What the exercise asks — Whatever appears in the records should be given again exactly, down to the last mark.

Stored data
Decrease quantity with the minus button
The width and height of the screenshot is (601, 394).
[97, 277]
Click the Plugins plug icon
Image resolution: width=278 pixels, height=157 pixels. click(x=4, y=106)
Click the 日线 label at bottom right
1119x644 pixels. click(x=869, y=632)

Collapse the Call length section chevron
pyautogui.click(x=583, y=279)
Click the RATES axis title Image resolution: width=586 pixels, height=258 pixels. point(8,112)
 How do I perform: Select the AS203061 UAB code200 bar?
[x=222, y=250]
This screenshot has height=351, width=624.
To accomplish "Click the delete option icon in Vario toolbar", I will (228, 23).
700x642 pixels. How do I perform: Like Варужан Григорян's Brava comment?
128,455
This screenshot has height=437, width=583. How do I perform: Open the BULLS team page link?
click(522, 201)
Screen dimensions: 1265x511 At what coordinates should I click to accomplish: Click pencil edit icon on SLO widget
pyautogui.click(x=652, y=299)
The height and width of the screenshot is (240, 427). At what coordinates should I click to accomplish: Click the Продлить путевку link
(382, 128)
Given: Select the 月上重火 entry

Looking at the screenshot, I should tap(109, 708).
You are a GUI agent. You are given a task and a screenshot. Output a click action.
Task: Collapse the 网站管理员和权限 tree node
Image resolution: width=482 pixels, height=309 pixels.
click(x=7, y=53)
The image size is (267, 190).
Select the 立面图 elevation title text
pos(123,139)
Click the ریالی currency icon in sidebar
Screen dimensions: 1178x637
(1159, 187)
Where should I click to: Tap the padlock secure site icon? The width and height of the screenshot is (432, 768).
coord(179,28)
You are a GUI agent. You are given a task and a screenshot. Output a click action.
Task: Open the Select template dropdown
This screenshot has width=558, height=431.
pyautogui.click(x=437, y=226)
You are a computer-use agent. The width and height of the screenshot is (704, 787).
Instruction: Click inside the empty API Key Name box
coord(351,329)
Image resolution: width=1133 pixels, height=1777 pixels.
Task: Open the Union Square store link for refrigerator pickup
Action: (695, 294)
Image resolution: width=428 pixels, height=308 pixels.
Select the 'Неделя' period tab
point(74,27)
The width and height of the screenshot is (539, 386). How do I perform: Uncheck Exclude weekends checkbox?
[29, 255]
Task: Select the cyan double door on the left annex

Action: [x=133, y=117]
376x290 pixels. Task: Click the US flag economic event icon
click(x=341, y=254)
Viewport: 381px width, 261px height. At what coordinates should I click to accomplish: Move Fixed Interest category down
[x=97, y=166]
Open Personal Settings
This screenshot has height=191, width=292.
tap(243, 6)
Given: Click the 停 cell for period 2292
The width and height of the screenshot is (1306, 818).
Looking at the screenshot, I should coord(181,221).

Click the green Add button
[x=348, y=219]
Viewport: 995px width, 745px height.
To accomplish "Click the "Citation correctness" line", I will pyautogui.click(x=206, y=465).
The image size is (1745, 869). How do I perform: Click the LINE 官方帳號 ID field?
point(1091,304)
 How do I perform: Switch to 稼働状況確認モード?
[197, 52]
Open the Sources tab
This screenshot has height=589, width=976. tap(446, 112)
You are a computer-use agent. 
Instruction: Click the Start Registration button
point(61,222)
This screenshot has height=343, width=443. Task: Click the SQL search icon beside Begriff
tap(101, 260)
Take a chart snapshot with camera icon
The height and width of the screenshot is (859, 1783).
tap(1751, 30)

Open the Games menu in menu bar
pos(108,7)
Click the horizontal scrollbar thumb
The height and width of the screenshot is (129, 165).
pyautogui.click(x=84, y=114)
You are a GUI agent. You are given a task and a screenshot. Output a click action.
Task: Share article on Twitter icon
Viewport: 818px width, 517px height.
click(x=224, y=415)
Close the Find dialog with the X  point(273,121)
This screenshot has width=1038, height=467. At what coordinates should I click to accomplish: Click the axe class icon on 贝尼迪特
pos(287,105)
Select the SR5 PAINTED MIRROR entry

Expected output —
Decrease quantity with the minus button
The width and height of the screenshot is (601, 394).
[97, 277]
Click the Plugins plug icon
Image resolution: width=278 pixels, height=157 pixels. click(x=4, y=106)
Click the 日线 label at bottom right
1119x644 pixels. click(x=869, y=632)

Collapse the Call length section chevron
pyautogui.click(x=583, y=279)
Click the RATES axis title Image resolution: width=586 pixels, height=258 pixels. point(8,112)
 How do I perform: Select the AS203061 UAB code200 bar?
[x=222, y=250]
This screenshot has height=351, width=624.
To accomplish "Click the delete option icon in Vario toolbar", I will (228, 23).
700x642 pixels. How do I perform: Like Варужан Григорян's Brava comment?
128,455
This screenshot has height=437, width=583. How do I perform: Open the BULLS team page link?
click(522, 201)
Screen dimensions: 1265x511 At what coordinates should I click to accomplish: Click pencil edit icon on SLO widget
pyautogui.click(x=652, y=299)
The height and width of the screenshot is (240, 427). At what coordinates should I click to accomplish: Click the Продлить путевку link
(382, 128)
Given: Select the 月上重火 entry

Looking at the screenshot, I should tap(109, 708).
You are a GUI agent. You are given a task and a screenshot. Output a click action.
Task: Collapse the 网站管理员和权限 tree node
Image resolution: width=482 pixels, height=309 pixels.
click(x=7, y=53)
The image size is (267, 190).
Select the 立面图 elevation title text
pos(123,139)
Click the ریالی currency icon in sidebar
Screen dimensions: 1178x637
(1159, 187)
Where should I click to: Tap the padlock secure site icon? The width and height of the screenshot is (432, 768).
coord(179,28)
You are a GUI agent. You are given a task and a screenshot. Output a click action.
Task: Open the Select template dropdown
This screenshot has width=558, height=431.
pyautogui.click(x=437, y=226)
You are a computer-use agent. The width and height of the screenshot is (704, 787).
Instruction: Click inside the empty API Key Name box
coord(351,329)
Image resolution: width=1133 pixels, height=1777 pixels.
Task: Open the Union Square store link for refrigerator pickup
Action: (695, 294)
Image resolution: width=428 pixels, height=308 pixels.
Select the 'Неделя' period tab
point(74,27)
The width and height of the screenshot is (539, 386). How do I perform: Uncheck Exclude weekends checkbox?
[29, 255]
Task: Select the cyan double door on the left annex

Action: [x=133, y=117]
376x290 pixels. Task: Click the US flag economic event icon
click(x=341, y=254)
Viewport: 381px width, 261px height. At what coordinates should I click to accomplish: Move Fixed Interest category down
[x=97, y=166]
Open Personal Settings
This screenshot has height=191, width=292.
tap(243, 6)
Given: Click the 停 cell for period 2292
The width and height of the screenshot is (1306, 818).
Looking at the screenshot, I should coord(181,221).

Click the green Add button
[x=348, y=219]
Viewport: 995px width, 745px height.
To accomplish "Click the "Citation correctness" line", I will pyautogui.click(x=206, y=465).
The image size is (1745, 869). How do I perform: Click the LINE 官方帳號 ID field?
point(1091,304)
 How do I perform: Switch to 稼働状況確認モード?
[197, 52]
Open the Sources tab
This screenshot has height=589, width=976. tap(446, 112)
You are a computer-use agent. 
Instruction: Click the Start Registration button
point(61,222)
This screenshot has height=343, width=443. Task: Click the SQL search icon beside Begriff
tap(101, 260)
Take a chart snapshot with camera icon
The height and width of the screenshot is (859, 1783).
tap(1751, 30)

Open the Games menu in menu bar
pos(108,7)
Click the horizontal scrollbar thumb
The height and width of the screenshot is (129, 165).
pyautogui.click(x=84, y=114)
You are a GUI agent. You are given a task and a screenshot. Output a click action.
Task: Share article on Twitter icon
Viewport: 818px width, 517px height.
click(x=224, y=415)
Close the Find dialog with the X  point(273,121)
This screenshot has width=1038, height=467. At what coordinates should I click to accomplish: Click the axe class icon on 贝尼迪特
pos(287,105)
Select the SR5 PAINTED MIRROR entry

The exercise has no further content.